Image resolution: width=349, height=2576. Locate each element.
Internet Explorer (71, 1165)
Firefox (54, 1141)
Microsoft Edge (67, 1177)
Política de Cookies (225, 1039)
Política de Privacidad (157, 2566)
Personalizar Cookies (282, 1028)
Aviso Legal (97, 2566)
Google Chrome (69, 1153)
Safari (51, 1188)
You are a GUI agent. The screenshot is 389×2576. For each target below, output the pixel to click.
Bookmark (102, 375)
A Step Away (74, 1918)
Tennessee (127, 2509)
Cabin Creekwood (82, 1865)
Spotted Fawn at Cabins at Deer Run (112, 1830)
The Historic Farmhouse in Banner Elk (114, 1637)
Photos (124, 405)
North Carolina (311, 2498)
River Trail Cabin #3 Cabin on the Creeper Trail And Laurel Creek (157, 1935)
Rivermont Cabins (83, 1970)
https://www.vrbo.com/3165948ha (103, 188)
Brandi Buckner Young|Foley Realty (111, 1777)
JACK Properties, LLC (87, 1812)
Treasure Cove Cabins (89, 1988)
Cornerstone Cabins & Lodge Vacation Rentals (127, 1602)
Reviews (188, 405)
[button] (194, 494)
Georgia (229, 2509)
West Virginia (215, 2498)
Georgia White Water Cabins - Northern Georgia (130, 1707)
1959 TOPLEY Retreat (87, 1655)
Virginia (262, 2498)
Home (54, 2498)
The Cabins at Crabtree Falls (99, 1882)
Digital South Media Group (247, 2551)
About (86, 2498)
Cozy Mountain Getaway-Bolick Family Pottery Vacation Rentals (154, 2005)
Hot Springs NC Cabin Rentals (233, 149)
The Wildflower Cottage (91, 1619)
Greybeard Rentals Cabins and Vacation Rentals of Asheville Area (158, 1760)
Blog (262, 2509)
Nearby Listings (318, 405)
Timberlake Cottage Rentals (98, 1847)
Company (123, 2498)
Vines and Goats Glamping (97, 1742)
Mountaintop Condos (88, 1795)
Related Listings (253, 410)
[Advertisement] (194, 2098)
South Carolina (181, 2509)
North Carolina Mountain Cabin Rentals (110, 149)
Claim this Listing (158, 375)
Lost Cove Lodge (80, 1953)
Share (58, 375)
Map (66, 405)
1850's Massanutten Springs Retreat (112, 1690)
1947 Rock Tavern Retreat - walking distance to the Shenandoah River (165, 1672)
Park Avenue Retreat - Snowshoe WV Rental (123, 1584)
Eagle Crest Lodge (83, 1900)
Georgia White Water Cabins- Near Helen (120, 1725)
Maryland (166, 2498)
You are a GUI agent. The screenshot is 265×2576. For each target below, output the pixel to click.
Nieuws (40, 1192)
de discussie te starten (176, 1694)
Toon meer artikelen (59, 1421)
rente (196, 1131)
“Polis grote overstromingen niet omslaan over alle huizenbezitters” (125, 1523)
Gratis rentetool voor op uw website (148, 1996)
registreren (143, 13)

::::::::::

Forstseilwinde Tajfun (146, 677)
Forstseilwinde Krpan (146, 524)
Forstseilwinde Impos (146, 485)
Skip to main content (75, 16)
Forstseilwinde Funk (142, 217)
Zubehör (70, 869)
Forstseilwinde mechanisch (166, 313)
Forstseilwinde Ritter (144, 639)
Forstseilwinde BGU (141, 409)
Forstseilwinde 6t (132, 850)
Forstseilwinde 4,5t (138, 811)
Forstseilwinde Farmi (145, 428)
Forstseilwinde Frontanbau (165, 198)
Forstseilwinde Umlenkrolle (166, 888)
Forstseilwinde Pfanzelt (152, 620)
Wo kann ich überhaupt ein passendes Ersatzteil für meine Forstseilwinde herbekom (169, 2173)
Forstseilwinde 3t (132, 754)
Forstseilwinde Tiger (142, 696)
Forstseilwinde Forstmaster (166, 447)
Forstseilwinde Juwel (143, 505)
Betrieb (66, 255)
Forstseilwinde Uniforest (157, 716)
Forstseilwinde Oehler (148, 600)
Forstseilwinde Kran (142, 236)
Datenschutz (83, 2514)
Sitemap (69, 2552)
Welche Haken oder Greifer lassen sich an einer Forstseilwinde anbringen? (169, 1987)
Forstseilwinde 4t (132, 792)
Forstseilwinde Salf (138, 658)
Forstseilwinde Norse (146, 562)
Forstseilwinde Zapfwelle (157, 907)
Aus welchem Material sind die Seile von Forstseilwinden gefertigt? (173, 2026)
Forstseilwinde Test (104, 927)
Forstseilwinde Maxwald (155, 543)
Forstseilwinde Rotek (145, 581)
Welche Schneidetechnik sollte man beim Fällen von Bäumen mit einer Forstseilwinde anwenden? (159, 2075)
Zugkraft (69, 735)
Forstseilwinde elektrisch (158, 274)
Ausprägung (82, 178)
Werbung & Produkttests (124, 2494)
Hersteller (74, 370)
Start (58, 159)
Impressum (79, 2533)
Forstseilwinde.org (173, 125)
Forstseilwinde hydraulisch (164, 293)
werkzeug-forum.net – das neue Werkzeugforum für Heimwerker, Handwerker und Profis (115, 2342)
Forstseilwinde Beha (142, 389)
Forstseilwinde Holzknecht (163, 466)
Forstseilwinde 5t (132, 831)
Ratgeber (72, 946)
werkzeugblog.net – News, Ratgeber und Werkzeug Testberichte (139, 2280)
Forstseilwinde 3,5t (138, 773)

::::::::::

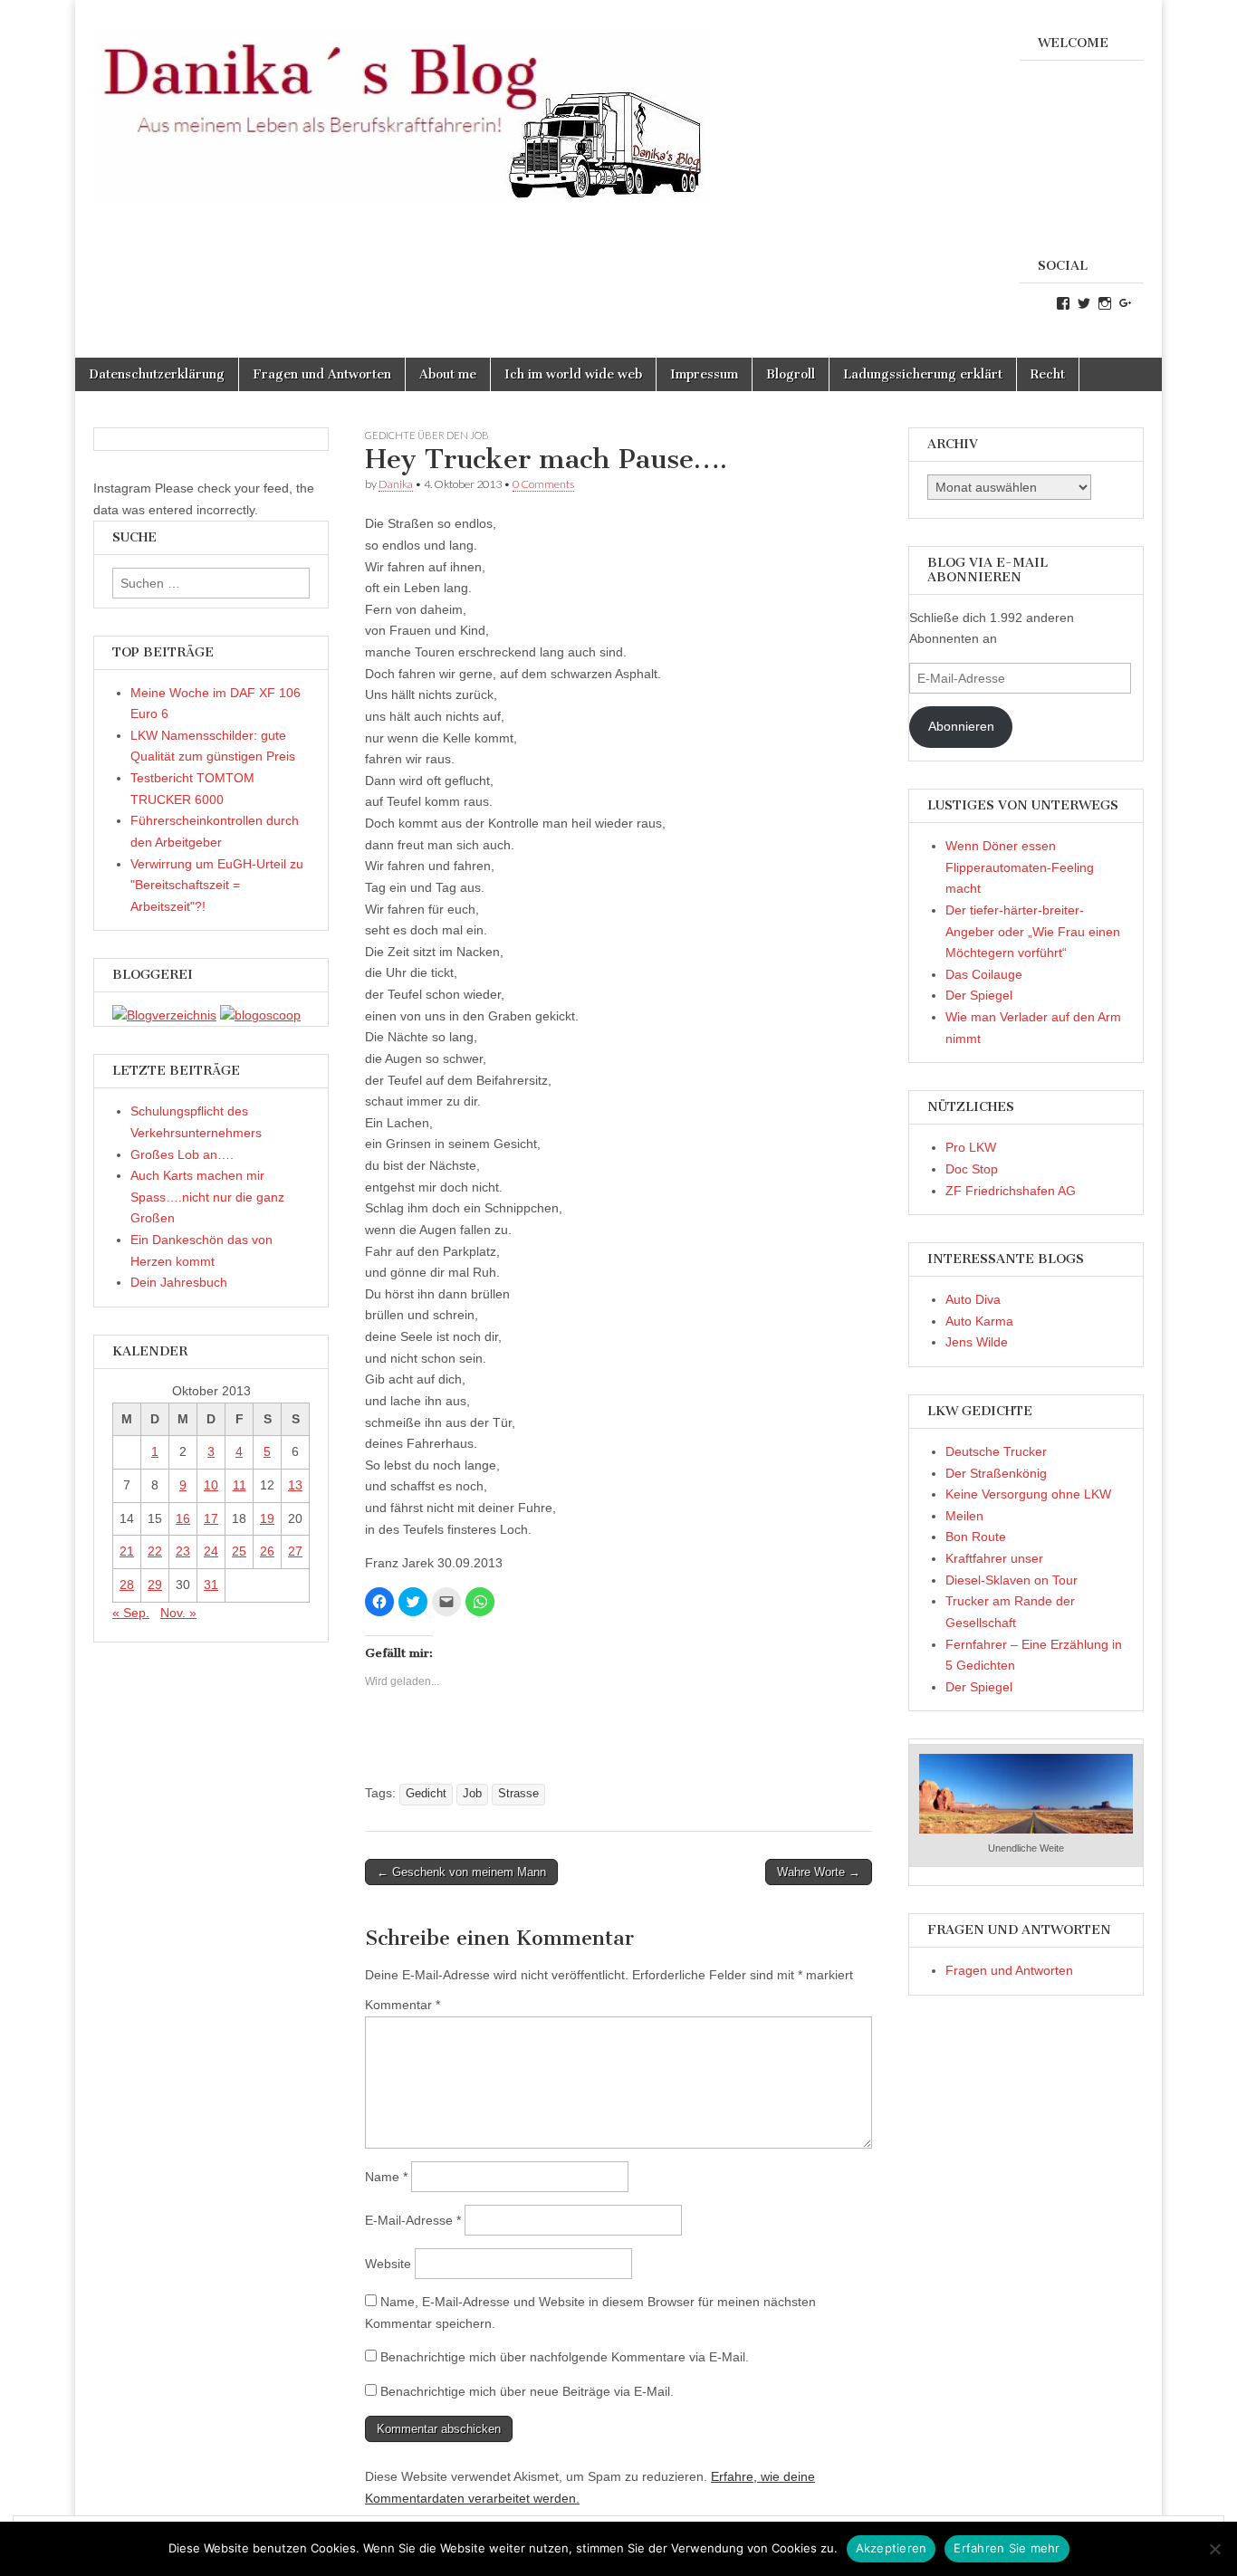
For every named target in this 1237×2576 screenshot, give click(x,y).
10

::::::::::

*Task statement*
If a line in the material above holds "Springs", copy it.

*Reply to the task*
Hot Springs NC Cabin Rentals (233, 149)
1850's Massanutten Springs Retreat (112, 1690)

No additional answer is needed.